● **EXTRACT**:
Sunday 12 March 2017

Silly history, childish policy


Anyone who really knows a subject winces when Ministers talk about it. Internet security? Here's a Snooper's Charter that will build up a great big database hackers can steal. Higher Education? Here's some really tight and stupid limits on the numbers of (fee paying) foreign students you can take. Oh, and by the way, here's some ridiculous metrics of teaching quality that'll never work, and don't tell you much about teaching anyway. Austerity? Told over and over and over again that this won't close the deficit on the timescale the Government pretends to believe it will, Ministers go on reducing current spending. Early on in their ill-fated drive towards a much smaller state, they even pruned back productive capital expenditure at a time of very low interest rates. And so on.

It's the same when professional historians look at what politicians say about the past. In fact, it's even worse, because Ministers when they blunder into this sphere don't have civil servants to advise or constrain them. They don't have a load of briefing notes, or binders full of reports, keeping them at least in the neighbourhood of the straight and narrow. They show off their preconceptions and prejudices, sometimes for good, but often demonstrating a very dispiriting lack of grip on reality itself.

● **WORK INSTRUCTIONS**:
Continue the post above about ministers' misuse of history, starting right after its last sentence.

● **AVAILABLE DATA**:
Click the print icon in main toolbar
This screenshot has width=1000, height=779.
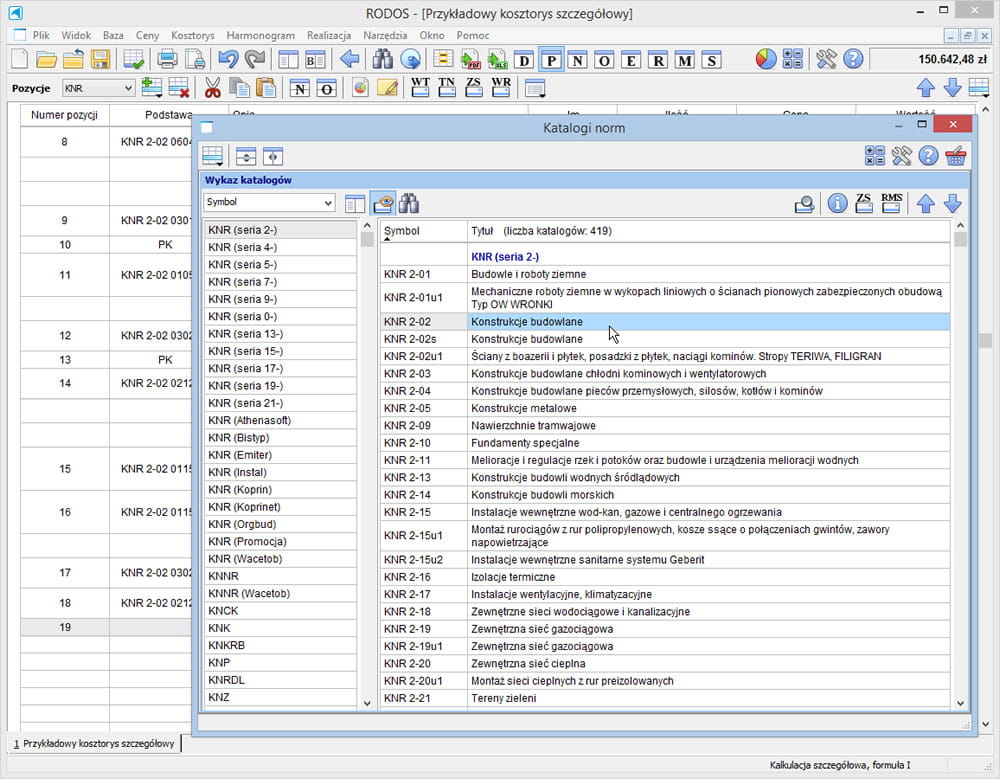click(x=167, y=59)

● **WRITTEN RESPONSE**:
The latest example of this is one of the most illuminating: Trade Secretary Liam Fox (above) and his apparent desire to forge the Commonwealth into a sort of nostalgic new-old trading bloc to replace the European Union. That all looks a bit desperate in policy terms, actually, and not only because it comes from Mr Fox, no stranger to less-than-edifying controversy and disgrace himself. For one thing, such a strategy would give Commonwealth nations such as Australia and India a gold-plated opportunity to run the board on the Brits if the UK does look likely to crash out of the EU without a deal. The amount of trade that Britain does with them already is also puny compared to links with its European neighbours. And many countries - particularly poorer Commonwealth nations - are not even that keen on what sceptical civil servants have apparently dubbed 'Empire 2.0'. Why should they help Britain sell them a load of cars in return for slightly better terms on Britain's commodity imports? There would seem to be no better way for them to worsen their terms of trade.

Mr Fox says that he doesn't use the term 'Empire 2.0', and nor does he want civil servants to use it. That would apparently belittle Britain's global role, rather than its post-Imperial identity. He has form in just this sphere, though, having tweeted in 2016 that 'the United Kingdom is one of the few countries in the European Union that does not need to bury its 20th century history'. It's a statement that will lead almost all professional, responsible and reflective historians to scratch their heads and say: er, we're not sure that's quite right. For British Ministers to claim that they don't have anything that they might be embarrassed about, or which many people might choose to forget, is a frankly bizarre assertion.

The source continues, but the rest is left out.